The payload contains the same JSON you would get from the corresponding REST API endpoint. Sensitive data (tokens, keys) is stripped. For delete operations, some entities return the full object prior to deletion while others return only the ID. Assume that future versions will return only the ID for all delete operations.

Programmatic access

The events endpoint is a WebSocket at /api/v1/ws/events. Connect with a JWT token and send a filter message to start receiving events. By default, the endpoint returns no events -- all events are filtered until you send a filter message:

// Receive all events
{"send-everything": true}

// Receive only specific entity/operation combinations
{
  "filters": [
    {"entity-type": "instance", "operations": ["create", "delete"]},
    {"entity-type": "pool", "operations": ["update"]}
  ]
}

See the events documentation for the full filter schema and a Go code example using garm-provider-common.

Interactive dashboard

The top command shows a live terminal dashboard:

garm-cli top

This displays entities, pools, scale sets, runner instances, and jobs in an interactive view, refreshing every 5 seconds.

Job monitoring

View recorded workflow jobs:

garm-cli job list

GARM only records jobs for which it has a matching pool or scale set. Jobs whose labels don't match any configured pool are silently ignored -- there's no point in recording jobs GARM can't act on. If you've set everything up but garm-cli job list is empty, verify that your webhook URLs are correct and that GitHub can reach them (see Controller settings).

Reverse proxy considerations

If GARM is behind a reverse proxy, the WebSocket endpoints need special configuration.
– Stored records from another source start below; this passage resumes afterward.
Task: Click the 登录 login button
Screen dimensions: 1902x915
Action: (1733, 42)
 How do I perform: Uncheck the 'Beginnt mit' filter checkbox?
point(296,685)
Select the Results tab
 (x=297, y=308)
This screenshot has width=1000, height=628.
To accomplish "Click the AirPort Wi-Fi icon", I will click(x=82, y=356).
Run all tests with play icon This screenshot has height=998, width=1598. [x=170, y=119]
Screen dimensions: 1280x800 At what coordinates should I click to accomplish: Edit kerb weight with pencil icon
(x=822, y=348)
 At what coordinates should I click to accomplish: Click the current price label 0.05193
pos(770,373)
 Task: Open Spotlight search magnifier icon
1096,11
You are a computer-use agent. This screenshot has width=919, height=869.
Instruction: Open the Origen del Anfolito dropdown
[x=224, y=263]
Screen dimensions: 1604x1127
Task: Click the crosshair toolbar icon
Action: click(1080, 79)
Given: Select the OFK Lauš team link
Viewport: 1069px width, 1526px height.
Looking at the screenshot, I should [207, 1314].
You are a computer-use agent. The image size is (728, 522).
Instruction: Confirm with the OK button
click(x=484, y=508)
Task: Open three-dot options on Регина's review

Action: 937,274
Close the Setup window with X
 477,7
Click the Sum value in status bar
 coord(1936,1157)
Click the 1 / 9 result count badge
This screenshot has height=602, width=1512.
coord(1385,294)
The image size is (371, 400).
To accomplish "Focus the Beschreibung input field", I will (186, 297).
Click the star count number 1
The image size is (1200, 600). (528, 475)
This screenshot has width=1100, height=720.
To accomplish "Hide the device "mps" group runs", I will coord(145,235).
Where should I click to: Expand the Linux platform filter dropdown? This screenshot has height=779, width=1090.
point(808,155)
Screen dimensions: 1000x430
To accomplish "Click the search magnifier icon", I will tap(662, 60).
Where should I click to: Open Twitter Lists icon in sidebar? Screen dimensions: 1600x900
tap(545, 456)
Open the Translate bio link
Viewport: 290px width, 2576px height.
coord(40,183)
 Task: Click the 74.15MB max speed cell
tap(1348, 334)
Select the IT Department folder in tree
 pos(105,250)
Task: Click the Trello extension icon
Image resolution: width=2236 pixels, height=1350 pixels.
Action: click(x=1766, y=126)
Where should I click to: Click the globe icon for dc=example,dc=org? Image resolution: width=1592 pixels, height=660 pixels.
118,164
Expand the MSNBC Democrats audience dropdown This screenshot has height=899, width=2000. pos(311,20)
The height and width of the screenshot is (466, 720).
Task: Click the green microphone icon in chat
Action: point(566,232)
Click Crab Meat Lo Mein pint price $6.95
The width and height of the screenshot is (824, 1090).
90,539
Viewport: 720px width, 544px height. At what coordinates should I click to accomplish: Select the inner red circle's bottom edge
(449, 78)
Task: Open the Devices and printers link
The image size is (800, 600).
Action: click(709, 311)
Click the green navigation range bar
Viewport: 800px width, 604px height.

For nginx:

location /api/v1/ws {
    proxy_pass http://garm_backend;
    proxy_http_version 1.1;
    proxy_set_header Upgrade $http_upgrade;
    proxy_set_header Connection "Upgrade";
    proxy_set_header Host $host;
}

This is required for debug-log, debug-events, top, and the Web UI. A full sample nginx config with TLS termination is available in the testdata folder.